Are you making these 3 mistakes when planning your training?

1. Not understanding the boundaries of different types of training

2. Training the wrong types of sessions together

3. Emphasising the wrong type of training either too far away or too close to a fight

It’s important to understand that TYPES of training are different to training SESSIONS. By training types, I’m referring to training that targets or stresses certain physiological adaptations.


Before I go into more detail on training types and how they affect each other, let me give you an overview of the typical number of different training sessions in a week for a Thai boxer.
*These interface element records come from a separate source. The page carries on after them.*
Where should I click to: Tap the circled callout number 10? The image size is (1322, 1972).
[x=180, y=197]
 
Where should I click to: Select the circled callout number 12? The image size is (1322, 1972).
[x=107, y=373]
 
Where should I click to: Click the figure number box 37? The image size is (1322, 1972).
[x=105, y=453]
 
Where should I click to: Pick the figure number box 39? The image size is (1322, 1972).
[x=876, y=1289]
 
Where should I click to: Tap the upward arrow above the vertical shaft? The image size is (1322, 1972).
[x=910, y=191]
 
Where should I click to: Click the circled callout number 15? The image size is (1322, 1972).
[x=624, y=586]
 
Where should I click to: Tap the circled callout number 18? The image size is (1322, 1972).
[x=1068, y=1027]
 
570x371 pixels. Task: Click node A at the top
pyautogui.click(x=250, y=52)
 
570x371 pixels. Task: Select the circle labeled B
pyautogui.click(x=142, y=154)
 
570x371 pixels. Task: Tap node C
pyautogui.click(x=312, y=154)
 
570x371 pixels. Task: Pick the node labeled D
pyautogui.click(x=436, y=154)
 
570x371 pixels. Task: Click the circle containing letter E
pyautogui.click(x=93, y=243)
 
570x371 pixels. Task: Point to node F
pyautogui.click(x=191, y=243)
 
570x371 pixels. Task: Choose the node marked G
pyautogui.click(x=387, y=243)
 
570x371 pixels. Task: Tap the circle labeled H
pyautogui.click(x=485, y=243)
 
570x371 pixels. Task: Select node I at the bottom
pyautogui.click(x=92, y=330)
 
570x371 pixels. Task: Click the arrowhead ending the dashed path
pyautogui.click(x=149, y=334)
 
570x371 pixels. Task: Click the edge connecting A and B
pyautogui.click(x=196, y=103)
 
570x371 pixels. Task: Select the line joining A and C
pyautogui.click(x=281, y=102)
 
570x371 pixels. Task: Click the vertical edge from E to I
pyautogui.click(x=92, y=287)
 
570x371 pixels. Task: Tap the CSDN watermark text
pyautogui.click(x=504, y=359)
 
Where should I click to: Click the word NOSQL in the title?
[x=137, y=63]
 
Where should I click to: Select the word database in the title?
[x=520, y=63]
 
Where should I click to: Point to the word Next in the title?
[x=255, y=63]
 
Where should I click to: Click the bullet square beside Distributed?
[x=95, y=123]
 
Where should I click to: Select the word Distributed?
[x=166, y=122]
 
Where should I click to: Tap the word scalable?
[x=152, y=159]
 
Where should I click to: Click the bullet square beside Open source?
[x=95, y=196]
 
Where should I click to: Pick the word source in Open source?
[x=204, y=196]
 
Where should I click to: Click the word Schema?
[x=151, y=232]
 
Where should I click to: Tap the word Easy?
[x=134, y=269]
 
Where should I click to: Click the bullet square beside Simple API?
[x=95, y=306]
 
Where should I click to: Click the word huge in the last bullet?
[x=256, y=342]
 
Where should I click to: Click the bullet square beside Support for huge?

2x strength/power resistance training sessions

3x cardio conditioning sessions

2-6x Muay Thai sessions if you’re training outside of Thailand, depending on your competitive level

…or 6-12 Muay Thai sessions if training in Thailand!!

I classify Muay Thai sessions as pad work, bag work and sparring. Everything else is strength and conditioning – it’s supplemental training to make you better in a way Muay Thai training alone can’t.

It’s easy to plan traditional Muay Thai training weeks and individual sessions, because it’s effectively all endurance training. There’s little in the way of conflicting adaptations to manage. But saying that, it’s still unknowingly messed up by many… more on that in a moment!

But as soon as we add strength/power training, we need to be careful that training sessions don’t “cancel each other out”.


Training sessions can hit more than one training stimulus or type. The types of training I’m referring to are speed, strength/power resistance training (neuromuscular), aerobic endurance training and anaerobic lactic endurance training. It’s important you understand what these are, and train them in the right order to avoid wasting time and achieve your best personal performance.

As a fighter, you must concurrently train both strength and endurance qualities. The problem is it’s difficult for your to body adapt to these conflicting demands!

That’s why sprinters aren’t good marathon runners, and vice-versa.

But, the best Thai boxers must be great “all-rounders”, with speed, power and endurance. And that needs planning!

By properly sequencing a strength and conditioning program, we can reduce the conflicting impact of placing strength and endurance training types too close together. And of course benefit from getting the best from both types of training – and hopefully, your opponent isn’t!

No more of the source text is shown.